Parallel workers compute action

I am using the logic of computing action as described in documentation (screenshot below), for a custom evaluation of policy. Basically, I want to evaluate various policies trained on different algorithms and hyperparameters, for my domain specific metrics. I don’t want to use custom callback and evaluation during or at the end of training. I want to evaluate the policies later using compute action approach shown below.

I want to do parallel rollout of environment on multiple cores while evaluating single policy for around 50 episodes. I am passing env_config while creating the environment but still getting the exception “AttributeError: ‘dict’ object has no attribute ‘worker_index’”. I believe the env_context meta-data is not been created like it gets created while training the policy on multiple cores.

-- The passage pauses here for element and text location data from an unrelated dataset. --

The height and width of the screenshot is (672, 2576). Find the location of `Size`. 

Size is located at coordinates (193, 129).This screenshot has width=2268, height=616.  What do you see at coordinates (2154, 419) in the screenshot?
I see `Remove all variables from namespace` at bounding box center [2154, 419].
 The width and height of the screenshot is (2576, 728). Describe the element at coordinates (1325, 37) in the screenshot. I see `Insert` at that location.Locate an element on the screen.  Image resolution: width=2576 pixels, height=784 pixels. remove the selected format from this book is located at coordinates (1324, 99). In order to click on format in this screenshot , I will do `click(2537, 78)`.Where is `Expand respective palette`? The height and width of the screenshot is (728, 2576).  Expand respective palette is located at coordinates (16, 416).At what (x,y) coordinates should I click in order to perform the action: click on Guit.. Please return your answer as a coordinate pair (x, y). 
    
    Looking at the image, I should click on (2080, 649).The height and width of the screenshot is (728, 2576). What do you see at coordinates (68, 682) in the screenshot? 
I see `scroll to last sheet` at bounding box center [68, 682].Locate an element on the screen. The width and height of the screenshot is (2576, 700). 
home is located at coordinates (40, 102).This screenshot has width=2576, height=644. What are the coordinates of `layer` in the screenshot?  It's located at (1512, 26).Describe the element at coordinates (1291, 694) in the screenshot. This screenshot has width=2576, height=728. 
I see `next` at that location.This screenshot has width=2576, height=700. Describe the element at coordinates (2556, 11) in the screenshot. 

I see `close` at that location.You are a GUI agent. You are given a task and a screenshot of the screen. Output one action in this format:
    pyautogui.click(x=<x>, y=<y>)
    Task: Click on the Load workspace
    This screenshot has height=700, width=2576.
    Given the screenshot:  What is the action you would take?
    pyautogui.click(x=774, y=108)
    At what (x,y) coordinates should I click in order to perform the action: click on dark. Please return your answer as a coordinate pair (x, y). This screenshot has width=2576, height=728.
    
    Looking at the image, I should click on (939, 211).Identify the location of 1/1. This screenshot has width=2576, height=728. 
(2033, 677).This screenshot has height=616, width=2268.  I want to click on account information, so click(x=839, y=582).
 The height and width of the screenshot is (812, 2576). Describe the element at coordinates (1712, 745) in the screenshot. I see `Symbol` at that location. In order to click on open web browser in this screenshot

How can I use multiple cores to evaluate/rollout the policy in parallel environments using the following code snippet?

You can do custom evaluation with the evaluation_config: {} hyperparameter in ray.rllib.agents.trainer — Ray 0.7.1 documentation.

In addition, there are other hyperparameters such evaluation_num_episodes and evaluation_num_workers, which I think is particularly relevant in your case.

1 Like

Thanks for your reply. However, I get “This page does not exist yet” error when I click on the doc. Should this hyperparameter work without using ray tune, as I described in my question? Also, how do I pass evaluation_num_workers param? In the env_config dictionary?

I thought the evaluation_num_workers and evaluation_num_episodes are only used when we want to evaluate the policy after a batch or at the end of training process. As I mentioned, my requirement is to evaluate policy at later point in time by restoring the checkpoint manually. Will these hyperparameters work in such situation? Please share whatever insights you can.

Hey @vishalrangras , correct: evaluation_num_workers and evaluation_num_episodes is only relevant if you have evaluation_interval set to some int (not None!) and you would like evaluation to automatically happen every evaluation_interval train iterations.

However, you can still call trainer._evaluate() (trainer.evaluate()) manually if you’d like, even after restoring an agent from a checkpoint.

evaluation_num_workers goes into the main RLlib config, the one you use for everything else as well. See: for all default config options.

Thanks @sven1977 for your reply, this seems to be helpful for me. One more thing I need help with is, my environment class is designed in such a way that, for evaluation, I step into the environment one step at a time, then I call some helper methods from environment class to compute the evaluation metrics I need, add them into the data structure, and use them later to plot graphs. I am not using custom_callback_metrics feature of Ray for evaluation purposes, using it only for training related tensorboard logs.

I believe the trainer._evaluate() would work like trainer._train() and would rollout my policy for an entire episode or few episodes. I believe it won’t provide me a fine-grained control where I can call my custom methods at every step to compute my evaluation metrics.

Is there a way that I can step into the environment one step at a time using env.step() while still using multiple cores for parallel rollouts?